Even after closing the document, you
may need to select something else and then select the file again in
the Explorer list to get the current values.
The Properties dialog appears, but it does not
have the same tabs as the one you saw earlier! Word apparently
made some changes to that dialog.
Exactly which tabs you see depends on:
what other software you have installed on the computer.
Some security and backup programs may add their own tab to this dialog, like the Carbonite tab in the illustration. Carbonite is an online backup service.
Click the Details tab.
The
properties dialog from Word did not have a tab with this name. This tab includes properties
from the Word properties tabs Summary and Statistics.
'Tags' in this dialog
are
the same as 'Keywords' in the Word properties dialog.
The three different headers contain a FileSize field. As you added headers, you changed the file size, but the fields do not update automatically! You can update each field separately or all fields in the document at once.

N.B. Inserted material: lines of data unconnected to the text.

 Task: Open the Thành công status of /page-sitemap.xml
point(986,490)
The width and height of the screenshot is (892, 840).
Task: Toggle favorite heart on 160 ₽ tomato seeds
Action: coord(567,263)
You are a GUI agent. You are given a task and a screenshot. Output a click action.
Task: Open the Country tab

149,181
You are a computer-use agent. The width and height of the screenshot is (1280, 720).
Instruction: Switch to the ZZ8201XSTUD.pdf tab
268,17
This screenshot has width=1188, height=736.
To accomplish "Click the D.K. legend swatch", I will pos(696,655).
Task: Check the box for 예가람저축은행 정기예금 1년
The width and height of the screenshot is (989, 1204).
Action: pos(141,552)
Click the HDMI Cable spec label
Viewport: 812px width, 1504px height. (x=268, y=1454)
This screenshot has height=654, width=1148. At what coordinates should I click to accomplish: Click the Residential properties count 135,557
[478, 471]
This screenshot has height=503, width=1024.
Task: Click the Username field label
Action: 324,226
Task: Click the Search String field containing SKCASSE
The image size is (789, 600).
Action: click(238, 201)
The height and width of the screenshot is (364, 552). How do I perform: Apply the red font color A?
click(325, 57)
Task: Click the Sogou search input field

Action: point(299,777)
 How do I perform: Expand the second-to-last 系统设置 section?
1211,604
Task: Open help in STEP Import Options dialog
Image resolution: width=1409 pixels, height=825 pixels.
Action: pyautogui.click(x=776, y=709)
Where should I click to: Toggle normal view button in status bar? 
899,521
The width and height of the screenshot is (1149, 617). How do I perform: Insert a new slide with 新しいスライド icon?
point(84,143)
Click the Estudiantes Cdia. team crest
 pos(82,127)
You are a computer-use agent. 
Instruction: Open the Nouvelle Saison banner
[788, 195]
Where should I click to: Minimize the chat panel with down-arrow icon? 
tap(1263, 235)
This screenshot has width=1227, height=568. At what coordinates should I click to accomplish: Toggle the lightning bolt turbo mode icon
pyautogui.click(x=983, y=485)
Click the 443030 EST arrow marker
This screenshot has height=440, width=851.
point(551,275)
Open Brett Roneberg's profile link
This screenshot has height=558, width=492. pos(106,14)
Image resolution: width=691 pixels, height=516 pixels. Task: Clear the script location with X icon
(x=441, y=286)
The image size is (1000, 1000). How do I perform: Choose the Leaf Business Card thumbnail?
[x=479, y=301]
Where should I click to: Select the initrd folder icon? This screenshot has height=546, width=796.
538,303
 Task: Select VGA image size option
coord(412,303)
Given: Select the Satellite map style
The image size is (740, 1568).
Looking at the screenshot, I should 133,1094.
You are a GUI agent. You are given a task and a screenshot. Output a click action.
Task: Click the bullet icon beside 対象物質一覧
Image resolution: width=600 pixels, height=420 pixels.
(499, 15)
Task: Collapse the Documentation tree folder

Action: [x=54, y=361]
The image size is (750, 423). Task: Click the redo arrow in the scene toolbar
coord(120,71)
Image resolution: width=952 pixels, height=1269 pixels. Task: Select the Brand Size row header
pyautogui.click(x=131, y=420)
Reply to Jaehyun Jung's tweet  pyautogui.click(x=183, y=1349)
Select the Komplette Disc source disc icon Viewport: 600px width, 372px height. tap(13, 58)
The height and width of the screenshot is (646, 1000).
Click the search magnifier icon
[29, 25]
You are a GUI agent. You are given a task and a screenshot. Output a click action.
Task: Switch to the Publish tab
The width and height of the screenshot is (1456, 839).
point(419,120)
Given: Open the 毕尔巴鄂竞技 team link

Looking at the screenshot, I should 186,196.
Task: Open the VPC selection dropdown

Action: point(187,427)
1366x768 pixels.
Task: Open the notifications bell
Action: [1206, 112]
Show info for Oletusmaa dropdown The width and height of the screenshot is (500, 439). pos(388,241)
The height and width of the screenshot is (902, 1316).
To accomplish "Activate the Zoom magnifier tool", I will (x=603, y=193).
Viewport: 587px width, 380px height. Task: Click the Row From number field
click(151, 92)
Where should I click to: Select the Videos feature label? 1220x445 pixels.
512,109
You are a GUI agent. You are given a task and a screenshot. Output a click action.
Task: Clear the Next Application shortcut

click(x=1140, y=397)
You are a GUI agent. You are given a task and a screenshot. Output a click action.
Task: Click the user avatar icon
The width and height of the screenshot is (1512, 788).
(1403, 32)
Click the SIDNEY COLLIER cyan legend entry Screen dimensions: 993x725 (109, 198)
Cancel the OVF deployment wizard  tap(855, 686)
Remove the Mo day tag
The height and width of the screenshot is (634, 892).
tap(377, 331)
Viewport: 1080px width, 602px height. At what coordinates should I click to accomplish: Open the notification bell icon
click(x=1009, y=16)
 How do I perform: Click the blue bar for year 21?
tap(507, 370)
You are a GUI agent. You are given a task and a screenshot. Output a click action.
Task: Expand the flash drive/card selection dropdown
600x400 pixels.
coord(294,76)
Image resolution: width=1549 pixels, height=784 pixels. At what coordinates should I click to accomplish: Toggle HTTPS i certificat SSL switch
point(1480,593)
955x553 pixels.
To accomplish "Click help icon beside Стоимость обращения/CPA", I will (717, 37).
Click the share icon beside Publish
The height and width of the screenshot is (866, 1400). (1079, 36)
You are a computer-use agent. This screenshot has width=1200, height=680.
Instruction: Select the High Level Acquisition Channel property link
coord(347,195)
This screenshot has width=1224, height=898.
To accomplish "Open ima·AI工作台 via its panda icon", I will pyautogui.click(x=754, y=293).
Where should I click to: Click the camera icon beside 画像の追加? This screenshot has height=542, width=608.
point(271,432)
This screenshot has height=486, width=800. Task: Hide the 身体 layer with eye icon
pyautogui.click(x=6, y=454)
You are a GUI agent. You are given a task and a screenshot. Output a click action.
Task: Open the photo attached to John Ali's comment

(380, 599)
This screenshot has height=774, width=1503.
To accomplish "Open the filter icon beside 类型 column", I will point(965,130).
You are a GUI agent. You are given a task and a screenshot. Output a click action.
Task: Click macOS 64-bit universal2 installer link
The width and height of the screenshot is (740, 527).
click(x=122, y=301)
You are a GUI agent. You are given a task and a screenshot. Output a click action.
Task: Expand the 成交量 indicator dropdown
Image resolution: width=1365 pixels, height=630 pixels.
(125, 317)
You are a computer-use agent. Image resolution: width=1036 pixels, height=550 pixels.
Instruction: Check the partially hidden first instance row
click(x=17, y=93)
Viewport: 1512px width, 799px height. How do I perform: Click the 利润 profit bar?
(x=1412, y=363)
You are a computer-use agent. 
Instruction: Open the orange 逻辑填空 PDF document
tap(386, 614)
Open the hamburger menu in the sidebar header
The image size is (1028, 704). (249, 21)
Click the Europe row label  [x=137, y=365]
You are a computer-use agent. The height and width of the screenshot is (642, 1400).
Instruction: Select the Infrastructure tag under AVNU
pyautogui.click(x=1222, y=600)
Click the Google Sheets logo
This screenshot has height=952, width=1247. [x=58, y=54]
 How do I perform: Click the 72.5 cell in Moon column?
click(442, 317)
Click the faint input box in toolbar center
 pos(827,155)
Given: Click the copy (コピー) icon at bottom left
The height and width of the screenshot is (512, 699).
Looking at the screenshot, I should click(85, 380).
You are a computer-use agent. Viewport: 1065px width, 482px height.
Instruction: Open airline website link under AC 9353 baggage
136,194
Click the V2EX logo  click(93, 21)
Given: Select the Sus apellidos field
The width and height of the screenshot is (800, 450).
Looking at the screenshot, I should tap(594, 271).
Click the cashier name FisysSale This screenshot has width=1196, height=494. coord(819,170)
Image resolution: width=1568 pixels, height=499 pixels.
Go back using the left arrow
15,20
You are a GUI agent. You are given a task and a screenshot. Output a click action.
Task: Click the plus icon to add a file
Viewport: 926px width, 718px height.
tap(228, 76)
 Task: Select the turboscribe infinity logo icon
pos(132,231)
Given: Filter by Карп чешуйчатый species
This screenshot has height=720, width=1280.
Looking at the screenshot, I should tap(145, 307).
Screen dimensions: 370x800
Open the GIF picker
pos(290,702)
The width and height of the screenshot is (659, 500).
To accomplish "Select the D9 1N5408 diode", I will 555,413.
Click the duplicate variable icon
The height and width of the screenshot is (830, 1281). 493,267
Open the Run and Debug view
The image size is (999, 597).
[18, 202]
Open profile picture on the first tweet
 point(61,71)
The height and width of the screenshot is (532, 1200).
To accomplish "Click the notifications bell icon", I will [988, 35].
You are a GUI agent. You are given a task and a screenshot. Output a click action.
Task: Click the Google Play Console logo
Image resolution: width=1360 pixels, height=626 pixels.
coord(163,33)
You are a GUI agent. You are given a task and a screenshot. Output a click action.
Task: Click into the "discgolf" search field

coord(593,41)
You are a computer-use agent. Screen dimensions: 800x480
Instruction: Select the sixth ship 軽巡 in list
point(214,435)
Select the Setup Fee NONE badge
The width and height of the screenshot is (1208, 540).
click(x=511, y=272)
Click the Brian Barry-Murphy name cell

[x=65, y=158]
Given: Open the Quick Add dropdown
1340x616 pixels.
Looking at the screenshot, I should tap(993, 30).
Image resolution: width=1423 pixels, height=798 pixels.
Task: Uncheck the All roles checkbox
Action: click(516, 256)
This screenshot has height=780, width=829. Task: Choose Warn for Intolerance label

All at once is an attractive thought, if you can remember how to do it! The downside of updating all fields at once is that you will lose your custom formatting of those fields. Updating the Works Cited and Table of Contents fields can easily make you redo a lot of work!
The header number has not been updated yet. Even a
little bit of editing, such as changing the file properties, makes a
difference in the file size.
Updating
all fields at once loses manual formatting: When your cursor is in the body of a document, you can select the
whole document with the Select button or CTRL + A. When
you press the F9 key, all the fields in the selection are updated.
BUT... you will lose
any manual formatting you applied. For example in this document you
increased the font sizes for the Works Cited page and centered the title. Those will go back to the paragraph styles.
The biggest
issue in this case, however, is that the headers are not part of the 'whole document' when you
select. Each section's header is a separate 'document' to Word.
As you work with a document, the file size has a tendency to grow. It can become several times larger than necessary! You can often reduce the size substantially by saving the document under a different name. You have been saving your report with a different name at the various stages of work to avoid this very thing.
When working with an old print version of a set of lessons, I had files which started with a file size of about 2 MB but which grew to over 20 MB each! I had not added that much material!!! Saving under a different name from time to time kept the file size under control.
Print page 1 only of report-worldtravel9-Lastname-Firstname.docx
Save disk space: To save space on your disk, once you
have printed your documents and see that all is well, you could delete the
larger, original file and then rename the smaller file to the original
name. This technique seems to help with documents that have been worked
with a lot. Keep it in mind if your disk gets
full. The documents for these lessons do not get very big.